Final day of dashboard week! For those who haven’t read my blog on yesterday’s dashboard, I spent half of today working on Thursday’s dashboard. So I worked very quickly to get this out of the way so I could focus on Thursday’s. We were given ABS data on vehicle registration data. There were 9 sheets, each with their own data. After doing a quick analysis on each sheet, the information on car manufacturer information struck me as the more interesting dataset to analyse. I immediately thought of doing a slope chart which was something I did for the Baseball dataset from Day 2. It’s a great way of comparing ranks from two different periods. There was data on 2013, 2017 and 2018. Since the time jumps weren’t consistent, I chose to compare 2013 and 2018 as a five year gap to see how car manufacturers are performing over a longer period. To complete the story and give the full picture I also wanted to see the change in percentage of vehicle registration numbers from 2013 compared to 2018. This is important to know as Ford remained rank 3 but had lower numbers in 2018. This may be indicative of a trend and could result in a lower rank in the next few years. I visualised this in a bar chart and manually sized it to match up side by side with the slope chart. Isuzu was causing a bit of problems as it’s percentage change was extremely high compared to the other values (10x higher) which skewed the bar graph and made it harder to read the other values. I fixed the axis so that the other manufacturer’s could still be seen in the bar chart. Considering I only spent a few hours from start to finish, I was pretty happy with how it turned out. It was simple and did the job of telling the story.

After presenting, one of the biggest takeaways was to show the raw numbers as well as the percentage change from 2013 to 2018. The reasoning made a lot of sense – Izuzu’s large percentage growth was mainly because there were not a lot of Isuzu cars to begin with. It’s easier to have a large percentage change with low initial numbers. I put the actual numbers in the tooltip so that this context could be provided.

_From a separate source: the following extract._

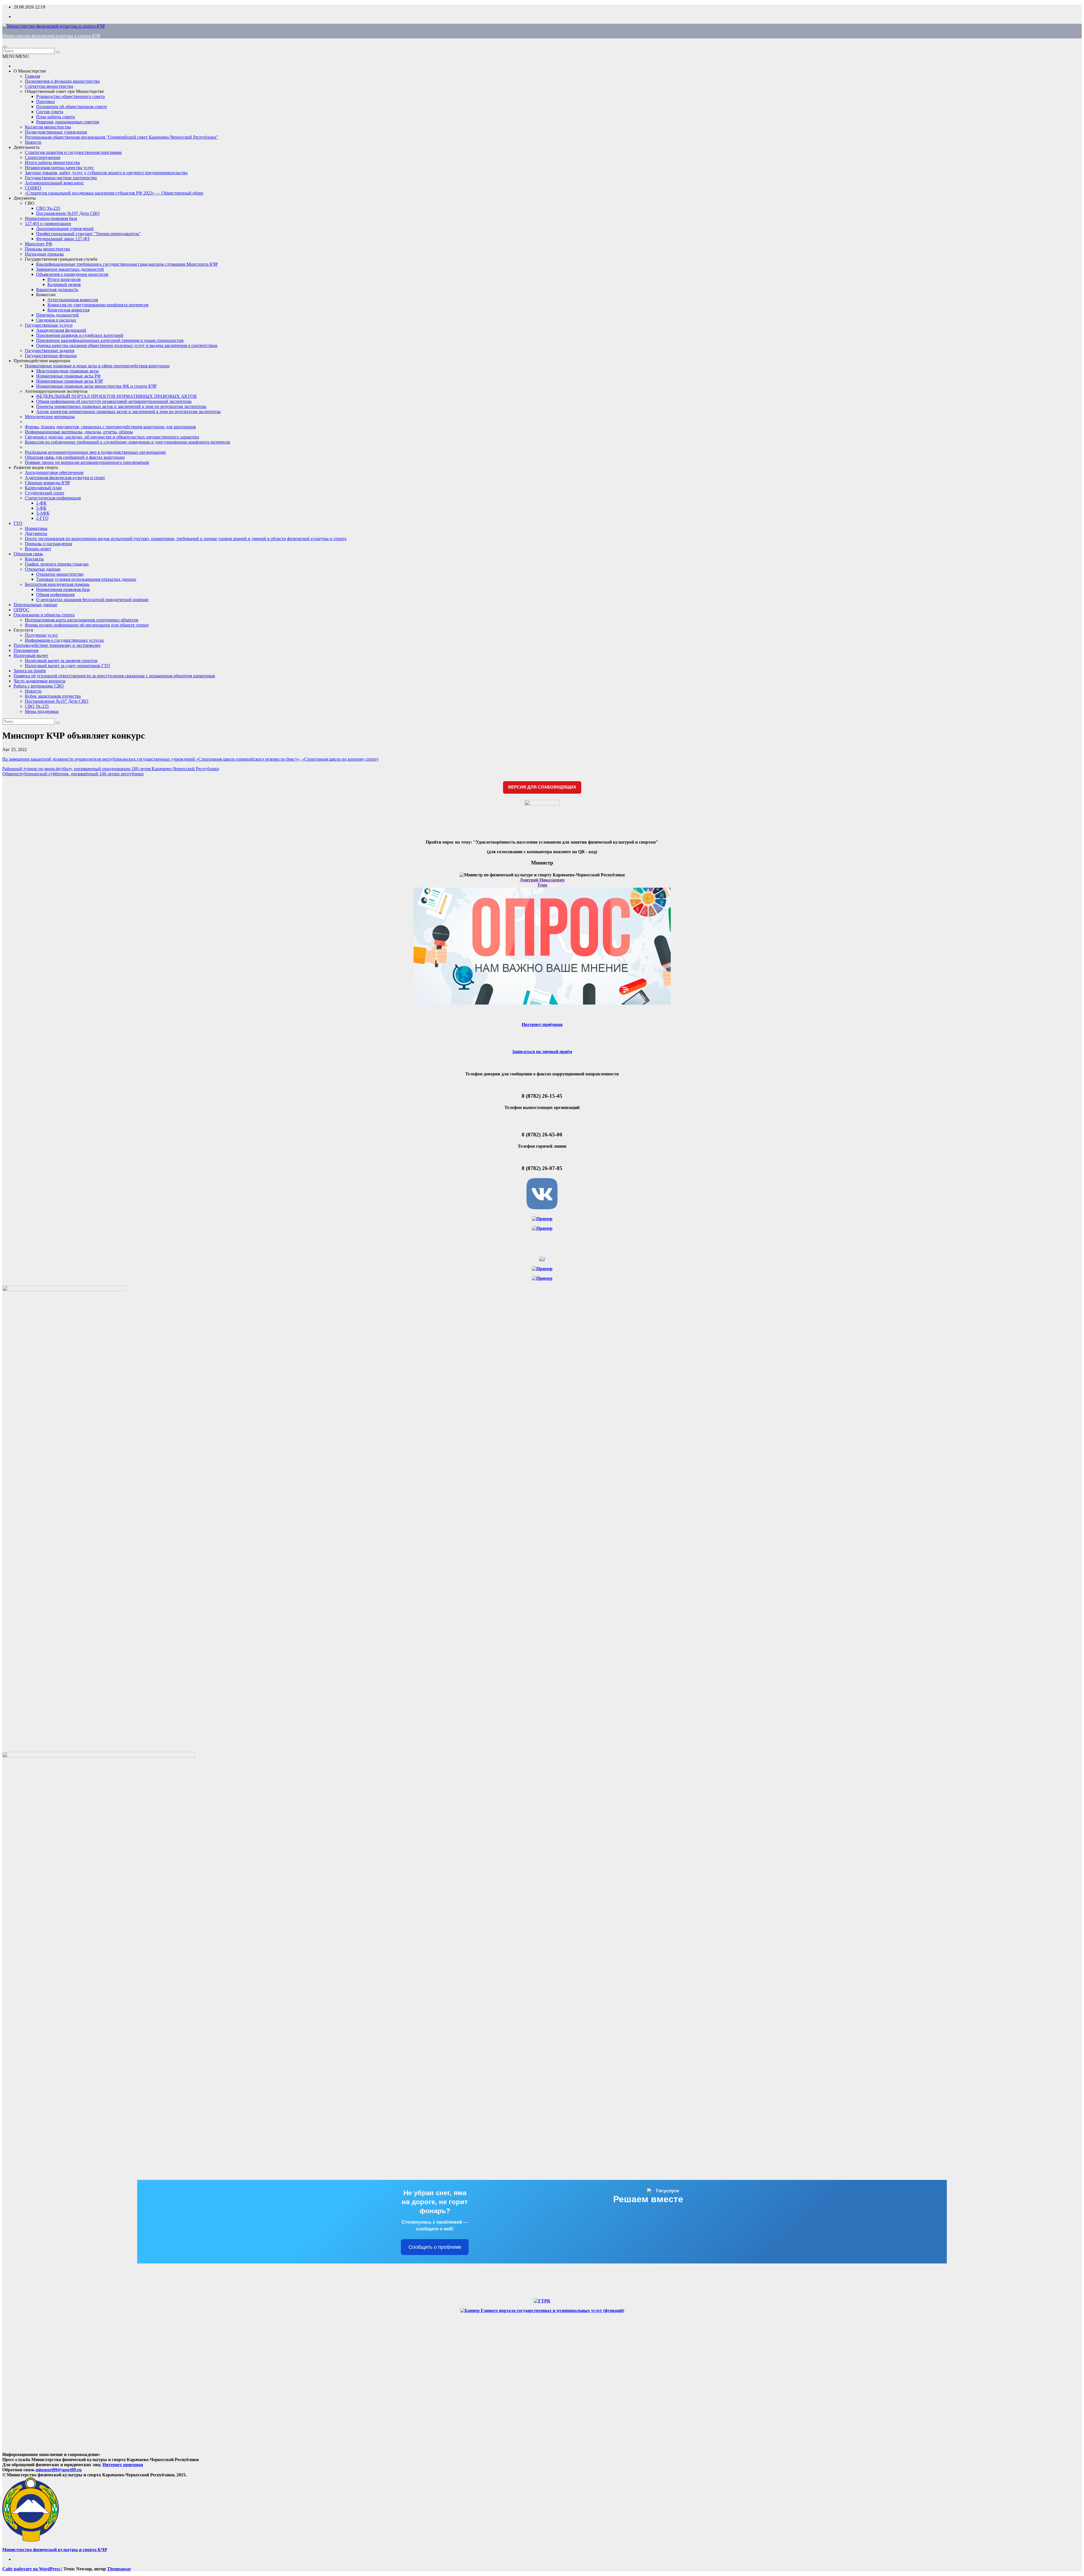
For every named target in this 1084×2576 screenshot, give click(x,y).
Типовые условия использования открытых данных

It was definitely a challenging work. It wasn’t as stressful as I thought it’d be. I learnt how to build a story and prioritise the components of building a dashboard so that there is something presentable. Picking the right chart type is pivotal as it can make a world of difference. Keeping in the back of your mind of the purpose of the dashboard is also paramount. It helps focus your effort into achieving that goal. If you are just throwing measures/dimensions in without knowing why you’re doing it is ultimately unproductive and not fruitful for the end user. The meetup we had with Cole was invaluable in solidifying this as she made it quite evident that good storytelling and visualisation techniques is key in order to effectively communicate your findings to the end user.